Passer de la scène à la série TV pour mieux (s’)évoquer et fustiger les futilités contemporaines du bien-être et du wokisme : tel semble être le credo de la féroce humoriste Blanche Gardin, que l’on retrouve avec plaisir sur le petit écran. Avec appréhension aussi, tant la comique pousse aux extrêmes sa critique d’une société narcissique et absurde au bord de l’implosion dépressive.
A la manière d’un faux-documentaire, qui emprunte autant au reportage d’info que de la série hilarante The Office et consorts, La Meilleure version de moi-même suit Blanche, humoriste parisienne, (autobiographie, donc…?) en proie à de douloureux problèmes gastriques depuis qu’elle foule les planches des scènes théâtrales. Son naturopathe lui conseille, en plus de se délester littéralement de ce qu’elle avale, d’arrêter l’humour – et du coup d’aspirer à une vie moins acerbe, cynique et plus saine. Pour atteindre, au bout du compte, la meilleure version d’elle-même.
Rarement une série n’aura été aussi loin dans l’extrême de ce qu’elle dénonce – ou se moque – quitte à amener son spectateur sur le terrain du malaise ou du jugement. Gardin frappe fort, dur, et ose s’attaquer à l’inattaquable contemporain : le wokisme si prégnant dans l’actualité, qui en prend ici plein la tronche. Le féminisme, la question du genre, le sectarisme, la précarité, les théoriciens du complot, la quête insensée d’un bien-être à tout prix, tout est secoué dans un mixeur drôlatique et déviant pour exploser ensuite de manière viscérale – ou retomber comme un étron mou. La série est à la fois puissante et désagréable à confronter la bienséance ou pas des situations et nos sentiments contradictoires. Grosso modo, on rit ou acquiesce de scènes dont on sait pertinemment que c’est n’est jamais politiquement correct, ou même socialement convenu. Elle prend même à bras-le-corps ce pourquoi on l’a auparavant critiquée, pour rebattre les cartes et jouer l’ambivalence entre l’excuse et le « j’en-remets-une-couche ». Résultat : du beau monde va se retrouver en PLS face à la série, qui va être j’imagine autant adorée que conspuée.
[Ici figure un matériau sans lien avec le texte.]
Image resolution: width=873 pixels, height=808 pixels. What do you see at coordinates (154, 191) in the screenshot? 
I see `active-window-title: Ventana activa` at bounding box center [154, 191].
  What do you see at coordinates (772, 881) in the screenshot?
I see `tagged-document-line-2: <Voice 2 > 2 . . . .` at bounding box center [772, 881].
Objectivement, le premier tiers de cette production Canal+ est assez désagréable à regarder et pas franchement réussi, par manque d’humour, d’audace ou de ce que l’on peut attendre de la réalisatrice : un début aride et sans intérêt, si ce n’est poser les bases peu passionnantes d’une lente évolution de personnage qui se découvre elle-même – tout en faisant décoller le concept vers du grand art du dézingage en règle. Jouissif, évidemment, comme ce milieu de saison et cette retraite-week-end entre femmes pour accentuer leur lutte féminine vers plus de sororité et de confiance en soi, jusqu’au lâcher prise total – et cyniquement loufoque.
Au final, un drôle d’objet télévisuel, introspectif et un peu égocentré, comme si la série de Judor Platane rencontrait les protagonistes du film Problemos et les pantins médiatiques qui s’agitent sur tous les plateaux télés pour dénoncer tel ou tel agissement qui vont contre leurs convictions. Gardin ne prend plus de pincettes, elle extirpe de tout ce fumier contemporain un miroir sans tain, dégueulasse mais quand même poilant parfois, malaisant souvent, pour au final nous proposer une caricature de nous-mêmes, plongés dans une société devenue trop alertée, trop consensuelle, trop folle pour agir enfin de manière posée ou sensée. La série ne trouve aucune solution, elle nous tend juste la glace, avec ses reflets très limites. A nous de la contempler – ou détourner le regard.